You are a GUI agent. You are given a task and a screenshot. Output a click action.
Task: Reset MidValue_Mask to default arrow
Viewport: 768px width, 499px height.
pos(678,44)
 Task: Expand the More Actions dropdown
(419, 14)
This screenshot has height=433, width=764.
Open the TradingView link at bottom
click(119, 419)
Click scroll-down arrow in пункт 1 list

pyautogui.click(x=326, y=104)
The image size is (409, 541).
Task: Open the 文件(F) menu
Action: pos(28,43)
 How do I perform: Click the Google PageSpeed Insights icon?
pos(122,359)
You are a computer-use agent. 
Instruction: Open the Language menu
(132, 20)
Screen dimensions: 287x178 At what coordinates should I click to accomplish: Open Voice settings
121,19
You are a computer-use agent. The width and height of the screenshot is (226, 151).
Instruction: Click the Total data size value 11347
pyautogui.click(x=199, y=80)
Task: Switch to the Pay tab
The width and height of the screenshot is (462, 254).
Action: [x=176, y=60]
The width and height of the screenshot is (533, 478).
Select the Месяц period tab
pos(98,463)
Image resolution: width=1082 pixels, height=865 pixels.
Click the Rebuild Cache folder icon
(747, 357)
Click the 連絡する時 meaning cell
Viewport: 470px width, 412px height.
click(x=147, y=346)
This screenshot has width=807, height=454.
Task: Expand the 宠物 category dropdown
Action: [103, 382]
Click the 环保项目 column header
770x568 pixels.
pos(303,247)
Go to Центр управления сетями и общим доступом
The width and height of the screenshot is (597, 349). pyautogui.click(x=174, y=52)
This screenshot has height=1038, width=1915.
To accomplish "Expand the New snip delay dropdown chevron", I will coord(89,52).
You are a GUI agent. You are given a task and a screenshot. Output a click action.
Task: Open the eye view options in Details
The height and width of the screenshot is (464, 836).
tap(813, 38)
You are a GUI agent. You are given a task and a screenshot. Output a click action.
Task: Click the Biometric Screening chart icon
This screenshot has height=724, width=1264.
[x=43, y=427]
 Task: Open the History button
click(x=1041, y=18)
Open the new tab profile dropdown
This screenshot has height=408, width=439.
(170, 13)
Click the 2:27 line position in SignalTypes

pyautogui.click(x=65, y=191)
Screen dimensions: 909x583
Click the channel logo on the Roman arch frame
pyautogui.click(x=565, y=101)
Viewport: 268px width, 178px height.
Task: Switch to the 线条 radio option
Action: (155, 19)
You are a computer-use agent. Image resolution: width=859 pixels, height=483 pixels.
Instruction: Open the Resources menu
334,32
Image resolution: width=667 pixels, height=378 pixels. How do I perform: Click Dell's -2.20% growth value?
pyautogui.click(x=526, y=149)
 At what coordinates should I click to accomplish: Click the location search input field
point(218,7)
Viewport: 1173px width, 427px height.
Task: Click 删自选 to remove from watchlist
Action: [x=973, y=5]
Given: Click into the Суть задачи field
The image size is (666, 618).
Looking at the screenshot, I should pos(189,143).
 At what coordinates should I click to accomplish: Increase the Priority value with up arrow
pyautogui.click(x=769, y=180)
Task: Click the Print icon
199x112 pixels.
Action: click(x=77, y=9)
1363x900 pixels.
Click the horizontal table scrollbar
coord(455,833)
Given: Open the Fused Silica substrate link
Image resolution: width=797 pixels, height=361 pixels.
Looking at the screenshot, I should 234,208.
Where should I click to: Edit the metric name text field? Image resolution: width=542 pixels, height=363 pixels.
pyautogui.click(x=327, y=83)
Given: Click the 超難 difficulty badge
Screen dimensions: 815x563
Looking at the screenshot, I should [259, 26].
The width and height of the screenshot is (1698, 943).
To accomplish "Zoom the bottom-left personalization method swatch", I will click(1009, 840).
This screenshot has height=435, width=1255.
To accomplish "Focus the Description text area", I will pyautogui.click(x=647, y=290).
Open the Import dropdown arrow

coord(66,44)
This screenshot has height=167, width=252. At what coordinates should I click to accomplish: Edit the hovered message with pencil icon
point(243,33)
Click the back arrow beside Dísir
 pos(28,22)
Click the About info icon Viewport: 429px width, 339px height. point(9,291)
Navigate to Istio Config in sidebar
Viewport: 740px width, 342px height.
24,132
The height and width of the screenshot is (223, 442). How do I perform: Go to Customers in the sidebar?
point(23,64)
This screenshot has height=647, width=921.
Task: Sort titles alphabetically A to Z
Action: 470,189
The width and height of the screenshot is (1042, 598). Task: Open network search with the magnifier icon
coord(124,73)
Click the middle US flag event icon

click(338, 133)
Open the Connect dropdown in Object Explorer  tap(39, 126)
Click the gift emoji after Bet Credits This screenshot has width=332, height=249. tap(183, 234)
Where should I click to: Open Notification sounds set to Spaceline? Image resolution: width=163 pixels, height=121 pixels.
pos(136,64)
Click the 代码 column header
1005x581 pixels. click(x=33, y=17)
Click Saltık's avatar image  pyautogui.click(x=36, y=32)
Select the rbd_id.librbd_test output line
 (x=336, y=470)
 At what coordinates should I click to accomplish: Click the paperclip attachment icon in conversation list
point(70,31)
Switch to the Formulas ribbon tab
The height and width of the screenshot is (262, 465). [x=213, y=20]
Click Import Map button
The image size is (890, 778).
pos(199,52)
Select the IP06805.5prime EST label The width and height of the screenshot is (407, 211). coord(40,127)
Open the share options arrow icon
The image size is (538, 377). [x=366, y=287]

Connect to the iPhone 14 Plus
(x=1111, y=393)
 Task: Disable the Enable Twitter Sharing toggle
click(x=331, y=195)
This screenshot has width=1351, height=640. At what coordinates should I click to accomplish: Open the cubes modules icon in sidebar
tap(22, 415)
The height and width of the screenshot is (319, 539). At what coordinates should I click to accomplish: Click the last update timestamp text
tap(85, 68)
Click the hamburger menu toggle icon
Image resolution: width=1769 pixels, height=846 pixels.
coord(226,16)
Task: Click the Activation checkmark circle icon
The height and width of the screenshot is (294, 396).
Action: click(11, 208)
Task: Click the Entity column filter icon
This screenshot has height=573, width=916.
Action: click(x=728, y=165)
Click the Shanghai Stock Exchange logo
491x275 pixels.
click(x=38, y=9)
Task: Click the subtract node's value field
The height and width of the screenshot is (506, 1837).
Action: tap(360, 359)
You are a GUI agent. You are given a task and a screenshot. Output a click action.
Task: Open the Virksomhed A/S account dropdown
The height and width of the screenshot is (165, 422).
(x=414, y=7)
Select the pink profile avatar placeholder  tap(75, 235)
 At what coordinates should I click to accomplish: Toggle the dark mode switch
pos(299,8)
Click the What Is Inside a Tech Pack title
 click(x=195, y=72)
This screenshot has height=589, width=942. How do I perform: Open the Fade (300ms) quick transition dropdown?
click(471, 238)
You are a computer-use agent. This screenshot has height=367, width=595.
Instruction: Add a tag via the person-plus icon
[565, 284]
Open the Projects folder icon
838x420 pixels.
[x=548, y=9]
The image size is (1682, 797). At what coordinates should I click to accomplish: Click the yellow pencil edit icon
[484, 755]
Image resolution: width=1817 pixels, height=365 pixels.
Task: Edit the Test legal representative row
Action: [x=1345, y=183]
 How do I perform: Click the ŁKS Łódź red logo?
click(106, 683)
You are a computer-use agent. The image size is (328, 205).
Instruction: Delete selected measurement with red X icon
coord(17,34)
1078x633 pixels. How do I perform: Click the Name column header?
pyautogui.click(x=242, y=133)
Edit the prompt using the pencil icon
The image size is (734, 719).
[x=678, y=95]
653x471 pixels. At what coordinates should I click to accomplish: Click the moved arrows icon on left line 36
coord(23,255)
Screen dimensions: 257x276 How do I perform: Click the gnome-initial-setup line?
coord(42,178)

▶ Task instructions:
In your answer, print every entry exactly as it appears.

▶ Result of the task:
You are a GUI agent. You are given a task and a screenshot. Output a click action.
Task: Reset MidValue_Mask to default arrow
Viewport: 768px width, 499px height.
pos(678,44)
 Task: Expand the More Actions dropdown
(419, 14)
This screenshot has height=433, width=764.
Open the TradingView link at bottom
click(119, 419)
Click scroll-down arrow in пункт 1 list

pyautogui.click(x=326, y=104)
The image size is (409, 541).
Task: Open the 文件(F) menu
Action: pos(28,43)
 How do I perform: Click the Google PageSpeed Insights icon?
pos(122,359)
You are a computer-use agent. 
Instruction: Open the Language menu
(132, 20)
Screen dimensions: 287x178 At what coordinates should I click to accomplish: Open Voice settings
121,19
You are a computer-use agent. The width and height of the screenshot is (226, 151).
Instruction: Click the Total data size value 11347
pyautogui.click(x=199, y=80)
Task: Switch to the Pay tab
The width and height of the screenshot is (462, 254).
Action: [x=176, y=60]
The width and height of the screenshot is (533, 478).
Select the Месяц period tab
pos(98,463)
Image resolution: width=1082 pixels, height=865 pixels.
Click the Rebuild Cache folder icon
(747, 357)
Click the 連絡する時 meaning cell
Viewport: 470px width, 412px height.
click(x=147, y=346)
This screenshot has width=807, height=454.
Task: Expand the 宠物 category dropdown
Action: [103, 382]
Click the 环保项目 column header
770x568 pixels.
pos(303,247)
Go to Центр управления сетями и общим доступом
The width and height of the screenshot is (597, 349). pyautogui.click(x=174, y=52)
This screenshot has height=1038, width=1915.
To accomplish "Expand the New snip delay dropdown chevron", I will coord(89,52).
You are a GUI agent. You are given a task and a screenshot. Output a click action.
Task: Open the eye view options in Details
The height and width of the screenshot is (464, 836).
tap(813, 38)
You are a GUI agent. You are given a task and a screenshot. Output a click action.
Task: Click the Biometric Screening chart icon
This screenshot has height=724, width=1264.
[x=43, y=427]
 Task: Open the History button
click(x=1041, y=18)
Open the new tab profile dropdown
This screenshot has height=408, width=439.
(170, 13)
Click the 2:27 line position in SignalTypes

pyautogui.click(x=65, y=191)
Screen dimensions: 909x583
Click the channel logo on the Roman arch frame
pyautogui.click(x=565, y=101)
Viewport: 268px width, 178px height.
Task: Switch to the 线条 radio option
Action: (155, 19)
You are a computer-use agent. Image resolution: width=859 pixels, height=483 pixels.
Instruction: Open the Resources menu
334,32
Image resolution: width=667 pixels, height=378 pixels. How do I perform: Click Dell's -2.20% growth value?
pyautogui.click(x=526, y=149)
 At what coordinates should I click to accomplish: Click the location search input field
point(218,7)
Viewport: 1173px width, 427px height.
Task: Click 删自选 to remove from watchlist
Action: [x=973, y=5]
Given: Click into the Суть задачи field
The image size is (666, 618).
Looking at the screenshot, I should pos(189,143).
 At what coordinates should I click to accomplish: Increase the Priority value with up arrow
pyautogui.click(x=769, y=180)
Task: Click the Print icon
199x112 pixels.
Action: click(x=77, y=9)
1363x900 pixels.
Click the horizontal table scrollbar
coord(455,833)
Given: Open the Fused Silica substrate link
Image resolution: width=797 pixels, height=361 pixels.
Looking at the screenshot, I should 234,208.
Where should I click to: Edit the metric name text field? Image resolution: width=542 pixels, height=363 pixels.
pyautogui.click(x=327, y=83)
Given: Click the 超難 difficulty badge
Screen dimensions: 815x563
Looking at the screenshot, I should [259, 26].
The width and height of the screenshot is (1698, 943).
To accomplish "Zoom the bottom-left personalization method swatch", I will click(1009, 840).
This screenshot has height=435, width=1255.
To accomplish "Focus the Description text area", I will pyautogui.click(x=647, y=290).
Open the Import dropdown arrow

coord(66,44)
This screenshot has height=167, width=252. At what coordinates should I click to accomplish: Edit the hovered message with pencil icon
point(243,33)
Click the back arrow beside Dísir
 pos(28,22)
Click the About info icon Viewport: 429px width, 339px height. point(9,291)
Navigate to Istio Config in sidebar
Viewport: 740px width, 342px height.
24,132
The height and width of the screenshot is (223, 442). How do I perform: Go to Customers in the sidebar?
point(23,64)
This screenshot has height=647, width=921.
Task: Sort titles alphabetically A to Z
Action: 470,189
The width and height of the screenshot is (1042, 598). Task: Open network search with the magnifier icon
coord(124,73)
Click the middle US flag event icon

click(338, 133)
Open the Connect dropdown in Object Explorer  tap(39, 126)
Click the gift emoji after Bet Credits This screenshot has width=332, height=249. tap(183, 234)
Where should I click to: Open Notification sounds set to Spaceline? Image resolution: width=163 pixels, height=121 pixels.
pos(136,64)
Click the 代码 column header
1005x581 pixels. click(x=33, y=17)
Click Saltık's avatar image  pyautogui.click(x=36, y=32)
Select the rbd_id.librbd_test output line
 (x=336, y=470)
 At what coordinates should I click to accomplish: Click the paperclip attachment icon in conversation list
point(70,31)
Switch to the Formulas ribbon tab
The height and width of the screenshot is (262, 465). [x=213, y=20]
Click Import Map button
The image size is (890, 778).
pos(199,52)
Select the IP06805.5prime EST label The width and height of the screenshot is (407, 211). coord(40,127)
Open the share options arrow icon
The image size is (538, 377). [x=366, y=287]

Connect to the iPhone 14 Plus
(x=1111, y=393)
 Task: Disable the Enable Twitter Sharing toggle
click(x=331, y=195)
This screenshot has width=1351, height=640. At what coordinates should I click to accomplish: Open the cubes modules icon in sidebar
tap(22, 415)
The height and width of the screenshot is (319, 539). At what coordinates should I click to accomplish: Click the last update timestamp text
tap(85, 68)
Click the hamburger menu toggle icon
Image resolution: width=1769 pixels, height=846 pixels.
coord(226,16)
Task: Click the Activation checkmark circle icon
The height and width of the screenshot is (294, 396).
Action: click(11, 208)
Task: Click the Entity column filter icon
This screenshot has height=573, width=916.
Action: click(x=728, y=165)
Click the Shanghai Stock Exchange logo
491x275 pixels.
click(x=38, y=9)
Task: Click the subtract node's value field
The height and width of the screenshot is (506, 1837).
Action: tap(360, 359)
You are a GUI agent. You are given a task and a screenshot. Output a click action.
Task: Open the Virksomhed A/S account dropdown
The height and width of the screenshot is (165, 422).
(x=414, y=7)
Select the pink profile avatar placeholder  tap(75, 235)
 At what coordinates should I click to accomplish: Toggle the dark mode switch
pos(299,8)
Click the What Is Inside a Tech Pack title
 click(x=195, y=72)
This screenshot has height=589, width=942. How do I perform: Open the Fade (300ms) quick transition dropdown?
click(471, 238)
You are a computer-use agent. This screenshot has height=367, width=595.
Instruction: Add a tag via the person-plus icon
[565, 284]
Open the Projects folder icon
838x420 pixels.
[x=548, y=9]
The image size is (1682, 797). At what coordinates should I click to accomplish: Click the yellow pencil edit icon
[484, 755]
Image resolution: width=1817 pixels, height=365 pixels.
Task: Edit the Test legal representative row
Action: [x=1345, y=183]
 How do I perform: Click the ŁKS Łódź red logo?
click(106, 683)
You are a computer-use agent. The image size is (328, 205).
Instruction: Delete selected measurement with red X icon
coord(17,34)
1078x633 pixels. How do I perform: Click the Name column header?
pyautogui.click(x=242, y=133)
Edit the prompt using the pencil icon
The image size is (734, 719).
[x=678, y=95]
653x471 pixels. At what coordinates should I click to accomplish: Click the moved arrows icon on left line 36
coord(23,255)
Screen dimensions: 257x276 How do I perform: Click the gnome-initial-setup line?
coord(42,178)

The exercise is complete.